■ Work order:
Please restate word for word each line from the one containing "You are a computer-use" to the last line of the records below, and drop the pictures.

Given entries START

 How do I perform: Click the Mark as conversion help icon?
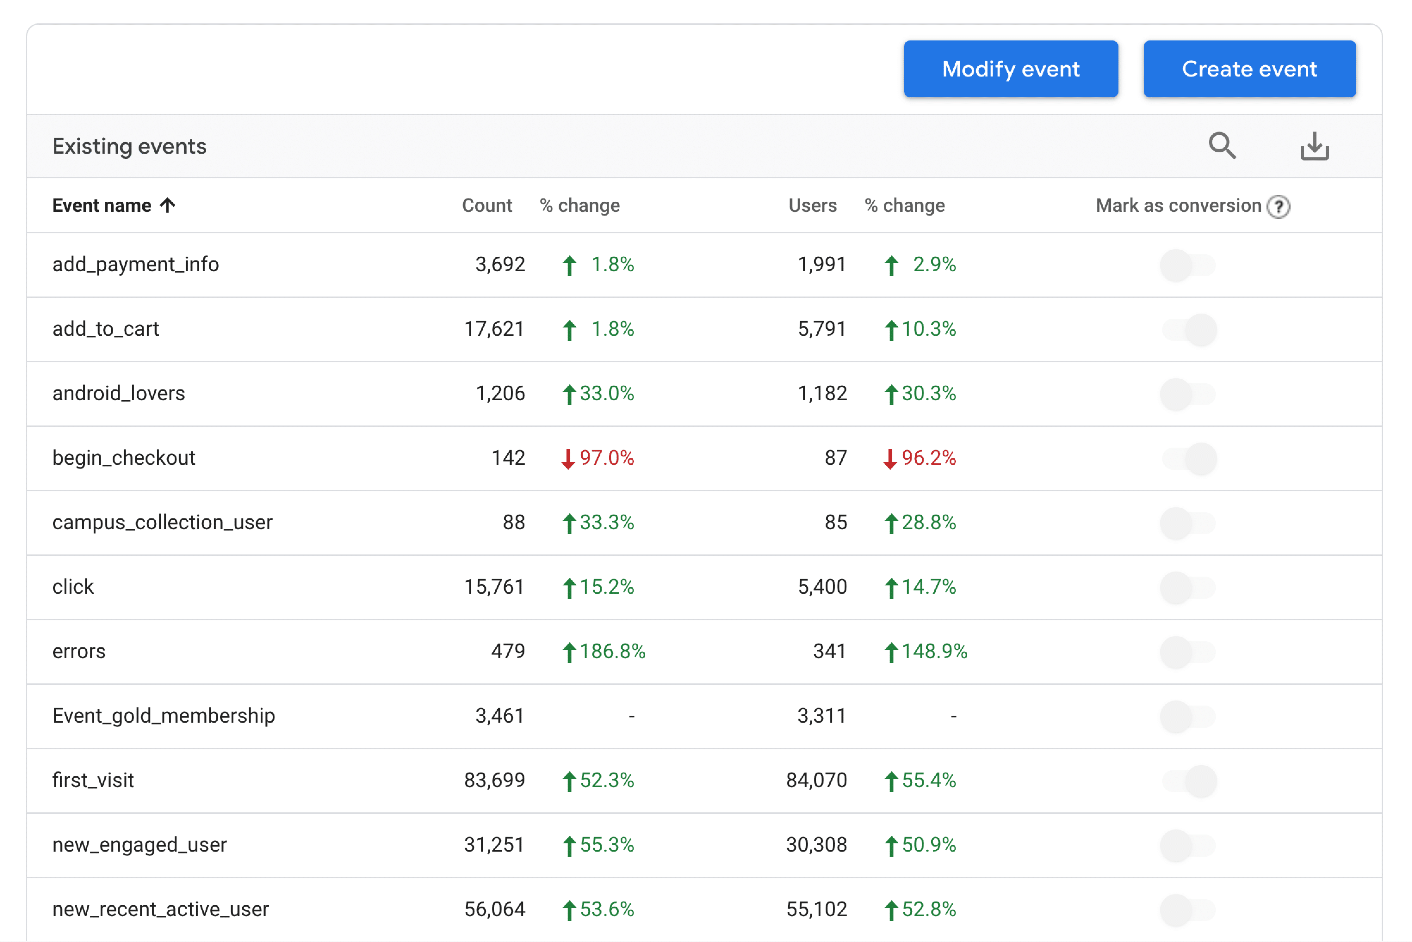[1278, 207]
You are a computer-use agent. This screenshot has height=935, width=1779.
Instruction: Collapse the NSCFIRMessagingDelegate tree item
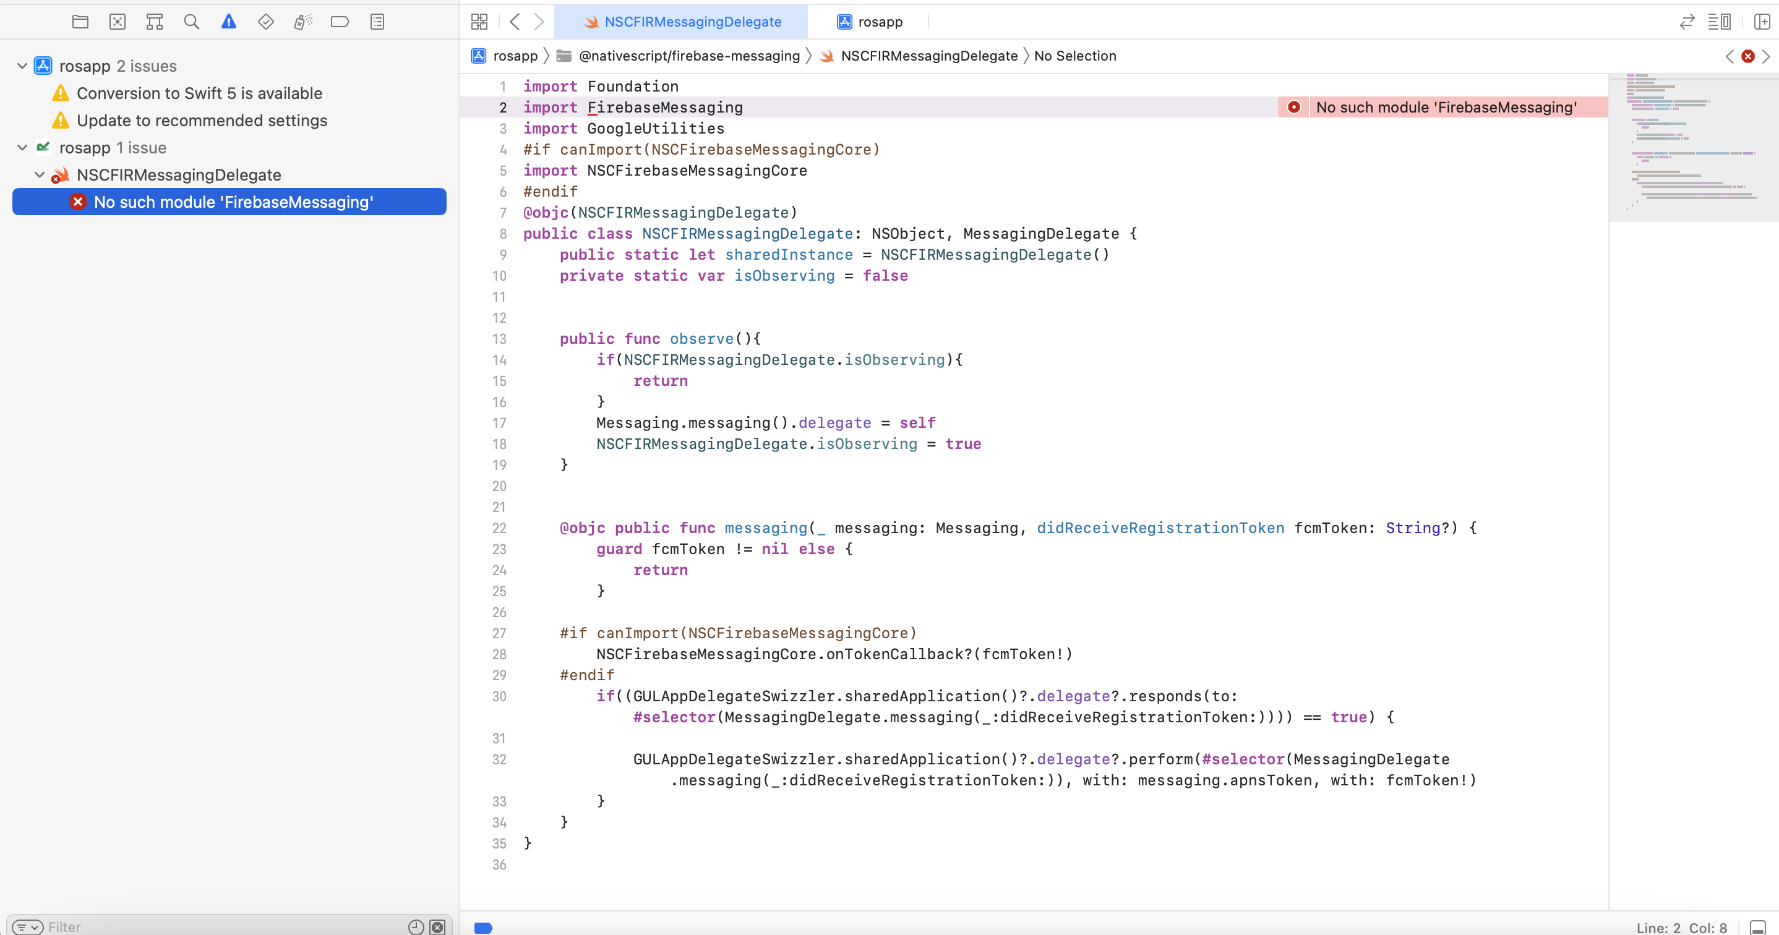coord(39,175)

Given entries END

■ Output:
You are a computer-use agent. This screenshot has height=935, width=1779.
Instruction: Collapse the NSCFIRMessagingDelegate tree item
coord(39,175)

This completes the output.